Compared to this, health care has been a triumph. But unlike harebrained domestic schemes, getting nowhere is not good enough when dealing with a revolutionary Islamic state bent on acquiring nuclear arms. Both the United States and Israel will soon be confronted with the choice that Obama’s policy was designed to avoid: engage in military action or live with a nuclear-armed Iran. (Who among us seriously thinks Obama won’t be inclined to do the latter?) Obama’s Iran-engagement strategy, among a host of misguided efforts and half-baked ideas, is arguably the most egregious policy failure of his first year. It certainly is the most dangerous.
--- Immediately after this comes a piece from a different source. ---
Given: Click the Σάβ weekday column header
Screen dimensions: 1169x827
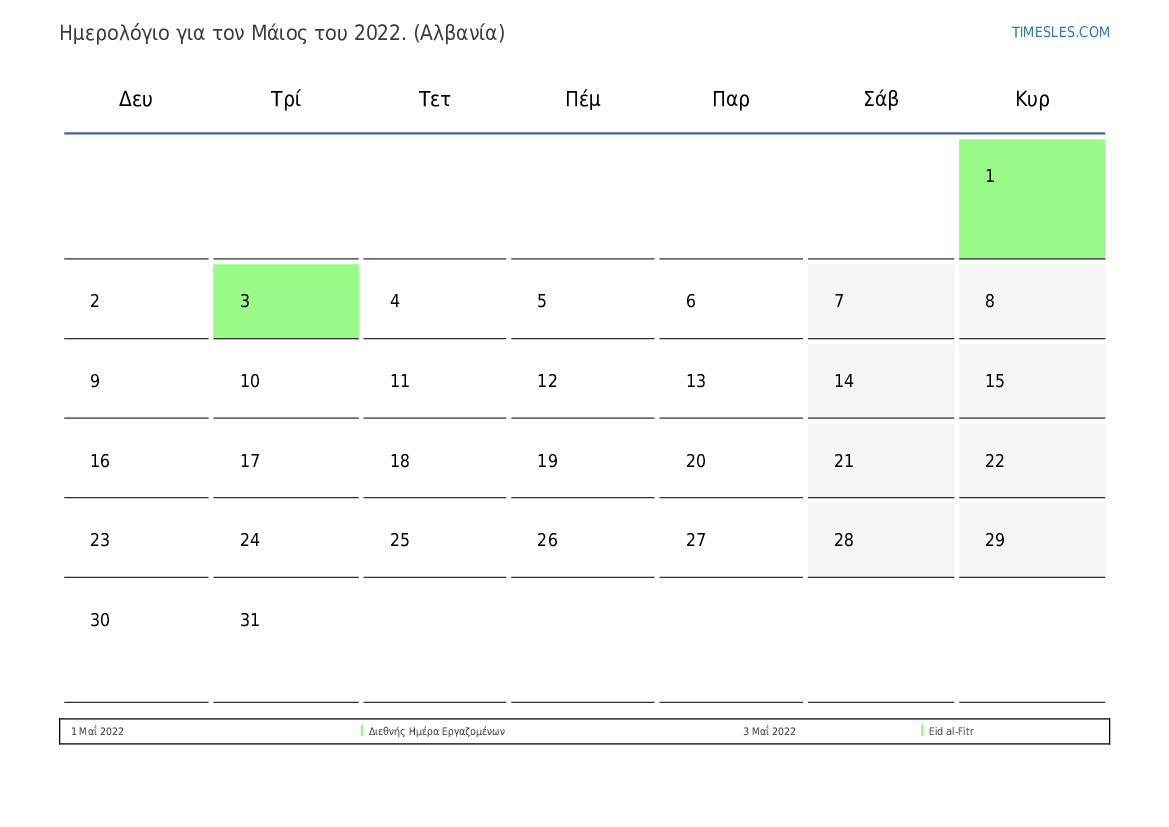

In the flurry over ObamaCare’s collapse, some have lost sight of a more serious and far-reaching failure by Obama. This report from Time‘s Massimo Calabresi observes that in addition to “his party’s loss of Ted Kennedy’s seat in Massachusetts, the collapse of health care reform and a disorganized war against the banks,” Obama has a really big foreign-policy problem: his Iran policy is an abject failure. Engagement was supposed to wean the mullahs off their nukes, or at least demonstrate to recalcitrant powers like Russia and China that we had exhausted all reasonable options so we could proceed with those crippling sanctions. Calabresi asks: “So, how’s that working? Not very well, by all indications.” Not well at all.

We’ve blown through deadline after deadline. No progress has been made in rounding up support, even as Iran snubbed the West and murdered its own people. The Russians and Chinese still oppose sanctions:

But where Russia had previously taken the lead in blocking sanctions efforts, that role has now fallen to China, which has a rapidly growing stake in Iran’s energy sector. … Without China, which holds a Security Council veto, there is no prospect of meaningful sanctions at the U.N. That in turn means difficulty getting tough sanctions from all the European countries, some of whom can’t act without U.N. approval.

Meanwhile, the Obami are watering down the “crippling” sanctions before we even get to the process of negotiating with “our” side and/or the UN. And then, even if we did get some consensus on mild pinpricks, we’d have to roll them out, implement them, and see if they were “working.” But frankly, we’re not likely to get an agreement on anything worth implementing, even after all that genuflecting to the Chinese. The end result:

Now Obama faces the unpleasant reality that neither the engagement track nor the sanctions track appear to be going anywhere. His defenders at home and abroad say it was the right way to proceed, but skeptics of Obama’s policy are emerging, even in his own party. “What exactly did your year of engagement get you?” asks a Hill Democrat.

Good question: what did we get? Well the mullahs got time to consolidate their grip on the throats of the Iranian people while gaining some international legitimacy. The Iranian protesters got their funding cut and saw the United States go practically mute when it might have mattered the most. The U.S. seems only to have frittered away its moral standing in the world. What we got was another year in which Iran moved closer to membership in the international nuclear-arms club.

Compared to this, health care has been a triumph. But unlike harebrained domestic schemes, getting nowhere is not good enough when dealing with a revolutionary Islamic state bent on acquiring nuclear arms. Both the United States and Israel will soon be confronted with the choice that Obama’s policy was designed to avoid: engage in military action or live with a nuclear-armed Iran. (Who among us seriously thinks Obama won’t be inclined to do the latter?) Obama’s Iran-engagement strategy, among a host of misguided efforts and half-baked ideas, is arguably the most egregious policy failure of his first year. It certainly is the most dangerous.